* _Reading text_:
○ ○ ○ ○

# Cheap ideas for planted tank substrates?



## Ryan Young (12 May 2016)

Hi all,
I have a 200L aquarium, heavily planted but frankly it is a complete mess.
I have spent a lot of money to get this to where I want but am still not happy with the results...
The plants I have, I like and have an idea of a new layout which will be more of an experiment for me over anything else.

*The question I have is, does anyone know what is the best substrate or gravel etc. (anything) that is quite good for plants to grow well and not change water parameters much?*

I understand that it will not compare to the combo I have at the moment which is a JBL Manado substrate with JBL soil base however it has just become really messy and dont really want to spend that sort of money on it again preferably around £20-£30 to provide a good layer (2" or so).
Cheers


----------



## BigTom (12 May 2016)

'Original Aqua Soil' sold in blue bags at your local garden centre will cost you about a tenner, grows plants like crazy and won't mess with your water parameters too much. On the downside, it'll need a sand cap, is very messy if disturbed and will leach ammonia for a few weeks unless you mineralise it first. 

Sent from my HUAWEI GRA-L09 using Tapatalk


----------



## Ryan Young (12 May 2016)

○ ○ ○ ○

* _Task prompt_: Please carry on the forum thread about cheap planted tank substrates from where it stops, beginning with Ryan Young's reply. The material after this point is unrelated to the thread and comes from a separate source.

○ ○ ○ ○

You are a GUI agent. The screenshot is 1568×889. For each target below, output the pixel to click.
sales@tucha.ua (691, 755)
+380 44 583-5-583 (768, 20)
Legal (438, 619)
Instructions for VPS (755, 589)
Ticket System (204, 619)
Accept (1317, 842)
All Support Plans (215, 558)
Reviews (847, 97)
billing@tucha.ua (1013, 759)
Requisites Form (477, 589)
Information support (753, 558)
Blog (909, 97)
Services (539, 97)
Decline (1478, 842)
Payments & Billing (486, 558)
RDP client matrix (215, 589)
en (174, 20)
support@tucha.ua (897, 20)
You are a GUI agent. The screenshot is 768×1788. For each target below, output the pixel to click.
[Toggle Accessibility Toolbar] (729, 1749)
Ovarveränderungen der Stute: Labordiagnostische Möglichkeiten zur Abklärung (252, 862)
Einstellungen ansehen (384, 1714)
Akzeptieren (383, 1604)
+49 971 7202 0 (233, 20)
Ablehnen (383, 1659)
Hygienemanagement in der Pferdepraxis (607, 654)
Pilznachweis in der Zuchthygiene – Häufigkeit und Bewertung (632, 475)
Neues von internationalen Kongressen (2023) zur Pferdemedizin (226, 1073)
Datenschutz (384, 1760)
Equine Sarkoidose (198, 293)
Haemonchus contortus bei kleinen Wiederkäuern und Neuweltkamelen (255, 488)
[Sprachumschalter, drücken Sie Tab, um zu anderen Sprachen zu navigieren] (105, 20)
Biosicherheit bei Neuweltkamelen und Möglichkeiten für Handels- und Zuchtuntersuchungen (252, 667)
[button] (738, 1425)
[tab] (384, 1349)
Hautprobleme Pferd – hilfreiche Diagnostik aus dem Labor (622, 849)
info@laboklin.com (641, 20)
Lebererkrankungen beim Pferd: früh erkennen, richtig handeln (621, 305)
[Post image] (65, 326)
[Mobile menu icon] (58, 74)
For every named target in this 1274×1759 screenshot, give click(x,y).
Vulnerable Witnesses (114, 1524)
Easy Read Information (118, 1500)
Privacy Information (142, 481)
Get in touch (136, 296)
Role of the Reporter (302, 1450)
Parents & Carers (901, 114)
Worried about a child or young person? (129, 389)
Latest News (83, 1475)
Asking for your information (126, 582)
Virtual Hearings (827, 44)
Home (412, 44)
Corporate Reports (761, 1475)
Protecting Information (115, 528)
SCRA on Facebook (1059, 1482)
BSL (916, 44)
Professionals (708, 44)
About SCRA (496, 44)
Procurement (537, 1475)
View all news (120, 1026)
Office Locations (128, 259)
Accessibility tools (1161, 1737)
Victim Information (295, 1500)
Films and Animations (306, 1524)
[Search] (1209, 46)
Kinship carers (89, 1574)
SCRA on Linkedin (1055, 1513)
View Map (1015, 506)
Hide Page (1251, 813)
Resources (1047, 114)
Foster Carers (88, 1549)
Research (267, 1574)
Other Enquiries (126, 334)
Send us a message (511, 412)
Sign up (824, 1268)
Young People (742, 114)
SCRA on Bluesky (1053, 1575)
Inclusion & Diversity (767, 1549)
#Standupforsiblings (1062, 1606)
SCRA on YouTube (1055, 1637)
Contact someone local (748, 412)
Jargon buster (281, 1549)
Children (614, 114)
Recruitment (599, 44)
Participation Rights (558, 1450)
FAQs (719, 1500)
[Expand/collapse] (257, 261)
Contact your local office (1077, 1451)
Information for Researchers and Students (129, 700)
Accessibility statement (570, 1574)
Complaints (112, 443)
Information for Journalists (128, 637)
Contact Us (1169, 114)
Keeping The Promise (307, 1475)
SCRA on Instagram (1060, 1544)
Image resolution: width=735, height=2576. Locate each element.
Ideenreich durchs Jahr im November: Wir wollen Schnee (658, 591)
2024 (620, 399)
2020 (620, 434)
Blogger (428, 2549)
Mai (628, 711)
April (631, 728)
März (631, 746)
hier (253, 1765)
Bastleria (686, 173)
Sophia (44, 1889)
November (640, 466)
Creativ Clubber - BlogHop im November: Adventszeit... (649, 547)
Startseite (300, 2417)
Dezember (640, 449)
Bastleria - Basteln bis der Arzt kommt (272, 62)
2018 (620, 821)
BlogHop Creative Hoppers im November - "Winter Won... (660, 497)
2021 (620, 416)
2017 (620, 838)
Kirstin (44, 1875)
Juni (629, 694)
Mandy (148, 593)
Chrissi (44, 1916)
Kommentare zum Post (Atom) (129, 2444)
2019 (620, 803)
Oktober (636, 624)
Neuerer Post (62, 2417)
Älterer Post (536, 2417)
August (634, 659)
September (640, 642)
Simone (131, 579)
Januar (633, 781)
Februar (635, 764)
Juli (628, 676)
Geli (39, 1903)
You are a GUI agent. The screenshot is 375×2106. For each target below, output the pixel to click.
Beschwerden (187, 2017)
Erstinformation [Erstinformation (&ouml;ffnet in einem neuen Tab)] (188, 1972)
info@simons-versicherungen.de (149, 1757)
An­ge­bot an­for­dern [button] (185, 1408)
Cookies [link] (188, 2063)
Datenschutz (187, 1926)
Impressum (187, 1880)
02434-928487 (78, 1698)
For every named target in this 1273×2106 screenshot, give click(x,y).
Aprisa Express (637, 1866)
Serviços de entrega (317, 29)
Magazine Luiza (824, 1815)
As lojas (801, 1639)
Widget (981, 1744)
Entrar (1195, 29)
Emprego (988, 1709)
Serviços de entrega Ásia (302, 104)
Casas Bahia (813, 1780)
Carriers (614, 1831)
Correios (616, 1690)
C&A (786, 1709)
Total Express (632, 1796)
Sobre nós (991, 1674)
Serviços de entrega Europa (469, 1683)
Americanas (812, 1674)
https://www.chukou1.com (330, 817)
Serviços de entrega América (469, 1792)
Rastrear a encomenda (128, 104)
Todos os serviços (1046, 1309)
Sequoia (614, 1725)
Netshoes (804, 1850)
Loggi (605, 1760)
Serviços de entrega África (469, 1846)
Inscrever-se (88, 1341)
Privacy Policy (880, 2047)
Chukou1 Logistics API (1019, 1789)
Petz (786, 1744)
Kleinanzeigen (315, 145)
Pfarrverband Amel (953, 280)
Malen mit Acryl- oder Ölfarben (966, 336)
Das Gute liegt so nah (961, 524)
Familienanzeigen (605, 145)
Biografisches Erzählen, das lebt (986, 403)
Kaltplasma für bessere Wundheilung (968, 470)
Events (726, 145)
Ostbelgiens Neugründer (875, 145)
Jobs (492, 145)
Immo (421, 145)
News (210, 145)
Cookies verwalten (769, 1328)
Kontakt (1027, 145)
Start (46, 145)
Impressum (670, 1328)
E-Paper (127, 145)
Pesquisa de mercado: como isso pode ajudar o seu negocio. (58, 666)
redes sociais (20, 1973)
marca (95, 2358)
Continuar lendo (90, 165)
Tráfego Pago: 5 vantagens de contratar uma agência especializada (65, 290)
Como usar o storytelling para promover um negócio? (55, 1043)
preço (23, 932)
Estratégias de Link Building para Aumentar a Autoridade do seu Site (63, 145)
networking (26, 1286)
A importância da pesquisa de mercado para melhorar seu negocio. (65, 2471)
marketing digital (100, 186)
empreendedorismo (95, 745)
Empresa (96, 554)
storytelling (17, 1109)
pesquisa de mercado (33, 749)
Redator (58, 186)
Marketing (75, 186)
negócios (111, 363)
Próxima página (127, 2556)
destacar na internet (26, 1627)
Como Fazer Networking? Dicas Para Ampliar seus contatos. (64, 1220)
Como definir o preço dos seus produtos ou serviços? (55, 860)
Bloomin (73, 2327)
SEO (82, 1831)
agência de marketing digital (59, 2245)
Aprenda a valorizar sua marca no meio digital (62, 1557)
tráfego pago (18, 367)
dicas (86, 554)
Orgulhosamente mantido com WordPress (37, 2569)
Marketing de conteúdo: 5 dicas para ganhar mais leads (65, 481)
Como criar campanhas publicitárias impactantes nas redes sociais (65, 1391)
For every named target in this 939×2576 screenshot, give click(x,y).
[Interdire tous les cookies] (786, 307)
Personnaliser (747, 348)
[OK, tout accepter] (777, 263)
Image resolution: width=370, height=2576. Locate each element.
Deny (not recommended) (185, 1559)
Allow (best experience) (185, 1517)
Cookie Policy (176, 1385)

○ ○ ○ ○

* _Task result_:
Thanks will take a look at that


----------



## zozo (12 May 2016)

Actualy you are asking a rather difficult question   without an easy answer..

The best doesn't excist like just the best..  It all depends on how you are planing to setup your scape and what are you planning to grow. There are many different plants with many different needs.. The best substrates are the ones aimed to grow the most difficult plants as well, but since this isn't in your budget  you have to do with less.. Less doens't mean an ugly tank, it's just some kind of plants might be not an option.  

But i'm a cheapo as well and i have relatively good results on Akadama high tech and low tech.. It also doesn't do so much with water parameters. If you like something completely inert Fuji sand might be an option, tho this is also pretty hard and rocky, if grain size it to large some plants might not like it and you should avoid digging fish spieces. Also a good idea to add some clay to the fuji sand.

Akadama is basicaly clay and will eventualy turn into a softer clay substance over time depends on how much you poke around in it. Fuji sand stays rock hard it's a vulcanic ash..

Both come very cheap..


----------



## Ryan Young (12 May 2016)

hey, thanks for the reply. I think my cheapest and possibly 'best' option is to clean my JBL manado up some, add another 10L or so and plant from there. I have had great plant results using Manado. Trouble is I was using JBL soil also and have had the tank for about 1 1/2 - 2 years & still showing great results so not sure whether to buy some soil as suggested by BigTom but not a fan of the sound of ammonia leaks as it is an established tank with a lot of fish in and don't want them to die. -> unless mineralising it doesn't take too long?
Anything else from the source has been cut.